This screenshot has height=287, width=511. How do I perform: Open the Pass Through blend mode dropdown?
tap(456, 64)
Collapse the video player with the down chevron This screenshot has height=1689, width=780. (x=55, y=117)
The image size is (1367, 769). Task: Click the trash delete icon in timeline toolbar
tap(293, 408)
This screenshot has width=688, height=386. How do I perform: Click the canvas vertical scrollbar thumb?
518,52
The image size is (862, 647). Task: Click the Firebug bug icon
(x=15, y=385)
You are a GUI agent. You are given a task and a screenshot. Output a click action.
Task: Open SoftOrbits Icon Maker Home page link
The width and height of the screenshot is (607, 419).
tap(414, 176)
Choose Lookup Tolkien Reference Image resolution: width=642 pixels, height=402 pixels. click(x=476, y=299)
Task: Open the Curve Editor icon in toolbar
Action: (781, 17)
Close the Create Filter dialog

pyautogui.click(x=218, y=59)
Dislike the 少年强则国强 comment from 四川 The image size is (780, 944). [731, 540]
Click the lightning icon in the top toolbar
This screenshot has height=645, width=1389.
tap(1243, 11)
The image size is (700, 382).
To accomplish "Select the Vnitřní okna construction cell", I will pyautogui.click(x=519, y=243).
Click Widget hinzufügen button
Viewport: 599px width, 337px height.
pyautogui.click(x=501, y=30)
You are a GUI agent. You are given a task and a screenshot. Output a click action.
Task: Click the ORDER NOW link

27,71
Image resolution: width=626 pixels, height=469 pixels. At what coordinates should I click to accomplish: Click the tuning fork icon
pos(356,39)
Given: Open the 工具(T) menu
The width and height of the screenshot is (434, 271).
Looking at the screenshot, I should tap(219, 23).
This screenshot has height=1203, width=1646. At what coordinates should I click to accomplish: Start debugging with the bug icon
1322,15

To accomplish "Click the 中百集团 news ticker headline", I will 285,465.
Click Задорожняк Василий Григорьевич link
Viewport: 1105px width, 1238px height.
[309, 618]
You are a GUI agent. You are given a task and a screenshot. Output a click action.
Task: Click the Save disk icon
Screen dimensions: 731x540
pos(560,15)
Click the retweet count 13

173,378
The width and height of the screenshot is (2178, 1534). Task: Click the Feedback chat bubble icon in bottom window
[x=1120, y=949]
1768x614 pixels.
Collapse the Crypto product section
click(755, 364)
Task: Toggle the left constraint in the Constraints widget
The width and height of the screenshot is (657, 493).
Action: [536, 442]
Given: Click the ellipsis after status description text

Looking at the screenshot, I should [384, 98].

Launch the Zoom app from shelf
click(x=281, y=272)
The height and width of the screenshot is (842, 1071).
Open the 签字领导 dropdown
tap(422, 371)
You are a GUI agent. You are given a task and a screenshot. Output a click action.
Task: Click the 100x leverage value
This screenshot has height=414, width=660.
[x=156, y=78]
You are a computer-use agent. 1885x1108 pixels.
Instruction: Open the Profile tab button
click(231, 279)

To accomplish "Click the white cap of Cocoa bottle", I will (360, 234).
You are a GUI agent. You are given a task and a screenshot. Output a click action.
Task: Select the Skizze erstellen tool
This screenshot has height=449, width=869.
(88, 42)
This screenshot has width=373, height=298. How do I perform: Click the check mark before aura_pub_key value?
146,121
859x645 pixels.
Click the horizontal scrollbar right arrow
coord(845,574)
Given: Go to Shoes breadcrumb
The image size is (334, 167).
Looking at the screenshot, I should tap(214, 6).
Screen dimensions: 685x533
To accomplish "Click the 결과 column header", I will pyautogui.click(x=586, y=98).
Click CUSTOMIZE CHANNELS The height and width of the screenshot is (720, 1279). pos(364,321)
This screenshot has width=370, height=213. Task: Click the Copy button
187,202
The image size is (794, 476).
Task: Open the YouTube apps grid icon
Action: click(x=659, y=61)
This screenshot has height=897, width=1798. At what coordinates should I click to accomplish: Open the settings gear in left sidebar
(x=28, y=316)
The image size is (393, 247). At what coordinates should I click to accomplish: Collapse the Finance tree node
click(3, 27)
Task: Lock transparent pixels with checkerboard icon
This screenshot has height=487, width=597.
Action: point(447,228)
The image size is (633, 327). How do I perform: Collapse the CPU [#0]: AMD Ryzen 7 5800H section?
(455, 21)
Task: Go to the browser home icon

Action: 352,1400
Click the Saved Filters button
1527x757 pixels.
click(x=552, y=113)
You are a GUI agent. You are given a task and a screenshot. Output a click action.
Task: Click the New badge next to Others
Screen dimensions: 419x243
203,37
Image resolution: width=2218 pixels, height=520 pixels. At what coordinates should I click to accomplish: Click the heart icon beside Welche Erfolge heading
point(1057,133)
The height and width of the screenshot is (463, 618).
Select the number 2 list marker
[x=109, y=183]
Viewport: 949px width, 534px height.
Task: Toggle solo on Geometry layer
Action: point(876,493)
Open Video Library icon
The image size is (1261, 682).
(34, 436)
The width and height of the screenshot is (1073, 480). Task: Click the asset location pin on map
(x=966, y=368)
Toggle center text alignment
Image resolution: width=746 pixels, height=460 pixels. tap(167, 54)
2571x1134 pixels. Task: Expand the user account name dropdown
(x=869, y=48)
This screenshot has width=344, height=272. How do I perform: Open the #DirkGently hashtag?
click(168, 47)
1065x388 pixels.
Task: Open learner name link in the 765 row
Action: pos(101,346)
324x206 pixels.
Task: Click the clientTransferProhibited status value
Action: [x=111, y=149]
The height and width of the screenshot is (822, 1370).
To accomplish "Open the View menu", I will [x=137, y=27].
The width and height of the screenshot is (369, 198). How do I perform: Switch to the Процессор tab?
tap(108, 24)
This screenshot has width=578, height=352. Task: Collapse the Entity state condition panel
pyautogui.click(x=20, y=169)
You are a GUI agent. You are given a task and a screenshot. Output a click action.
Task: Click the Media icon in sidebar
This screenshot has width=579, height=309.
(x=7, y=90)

= = =

■ **Aim of the task**: Rewrite the rows in the part that opens with the line containing "2571x1134 pixels. Task: Expand" and closes with the line containing "(x=869, y=48)", requests included. Multiply every coordinate in the answers by 0.8 and round to whole numbers, with halves rounded up, leaving the numbers in the requests unchanged.

■ **Completed exercise**:
2571x1134 pixels. Task: Expand the user account name dropdown
(x=695, y=38)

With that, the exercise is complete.